• Recorded data
----------

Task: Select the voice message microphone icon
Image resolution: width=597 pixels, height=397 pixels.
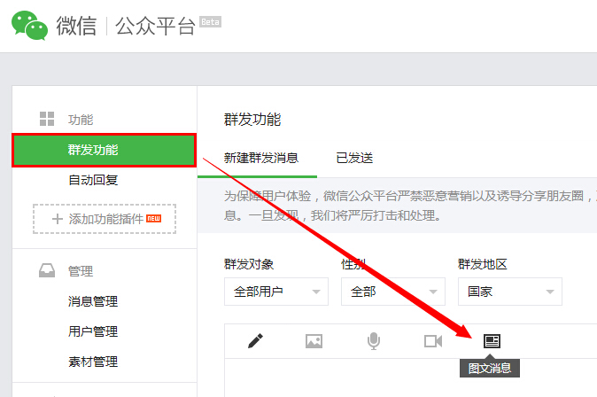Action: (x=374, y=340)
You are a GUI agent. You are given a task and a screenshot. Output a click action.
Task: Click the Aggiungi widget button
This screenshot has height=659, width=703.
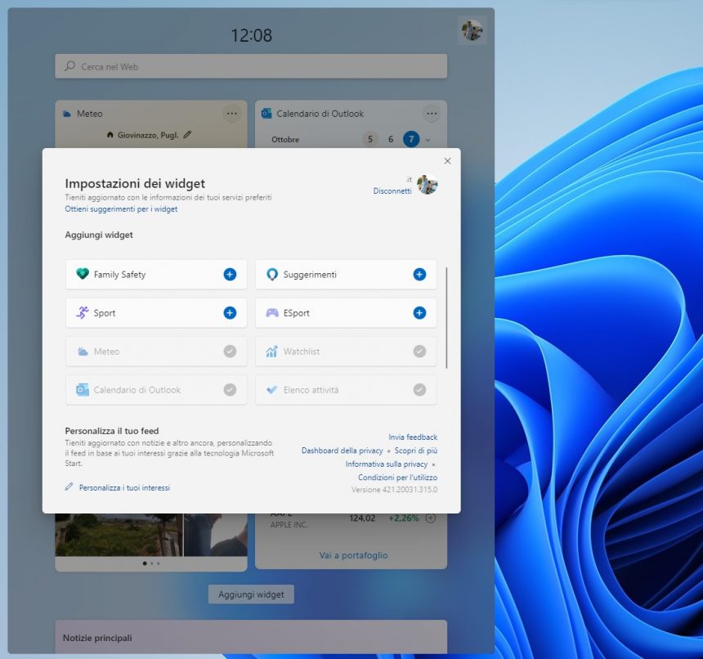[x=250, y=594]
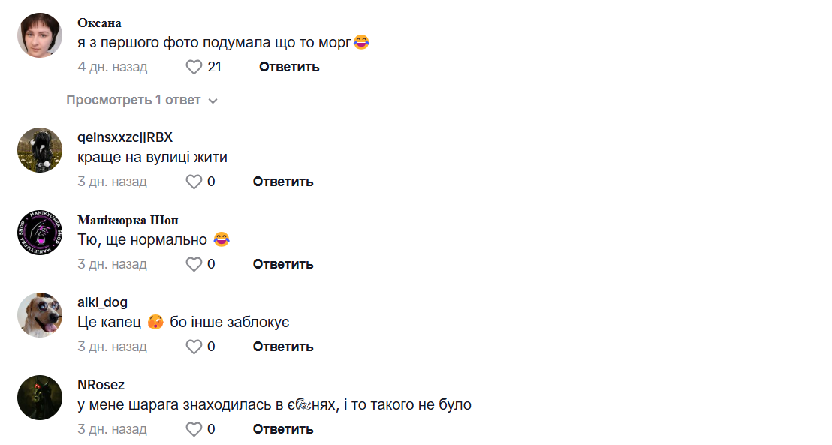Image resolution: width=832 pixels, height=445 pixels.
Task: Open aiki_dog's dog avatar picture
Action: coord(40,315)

----------

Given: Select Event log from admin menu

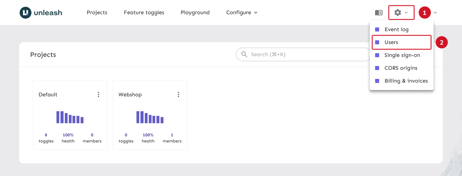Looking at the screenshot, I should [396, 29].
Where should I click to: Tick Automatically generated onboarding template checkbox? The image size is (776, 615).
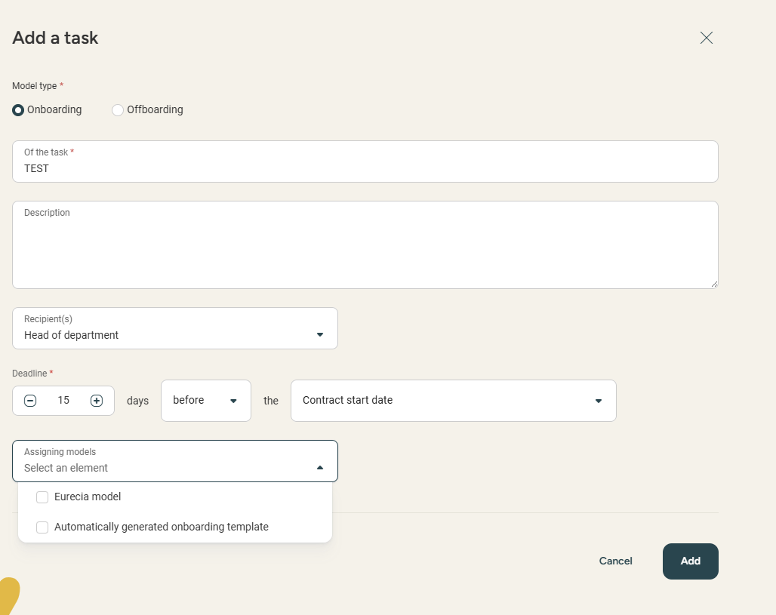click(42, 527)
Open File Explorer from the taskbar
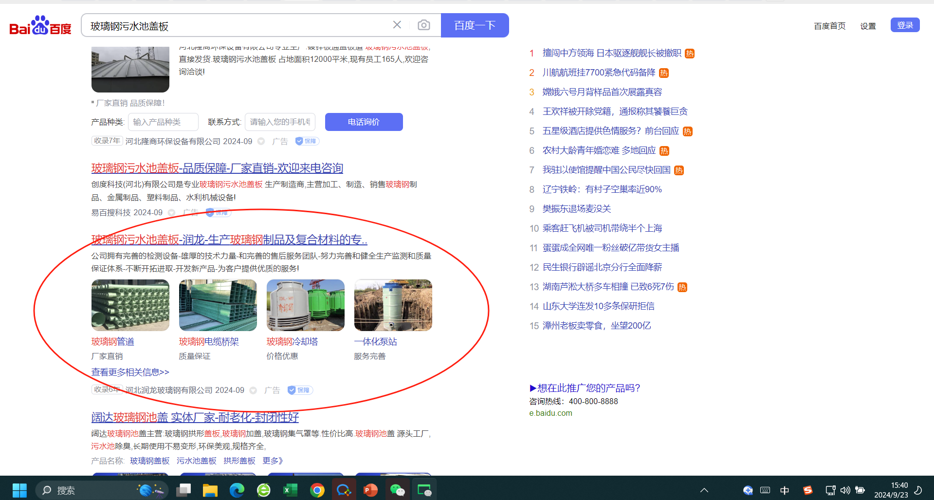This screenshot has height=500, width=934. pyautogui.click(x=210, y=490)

----------

• Task statement
Out of the data above, set down the lines from the one with "You are a GUI" to the one with "Task: Click the Aggiungi widget button", both included, exactly as written and with no additions.

• Task answer
You are a GUI agent. You are given a task and a screenshot. Output a click action.
Task: Click the Aggiungi widget button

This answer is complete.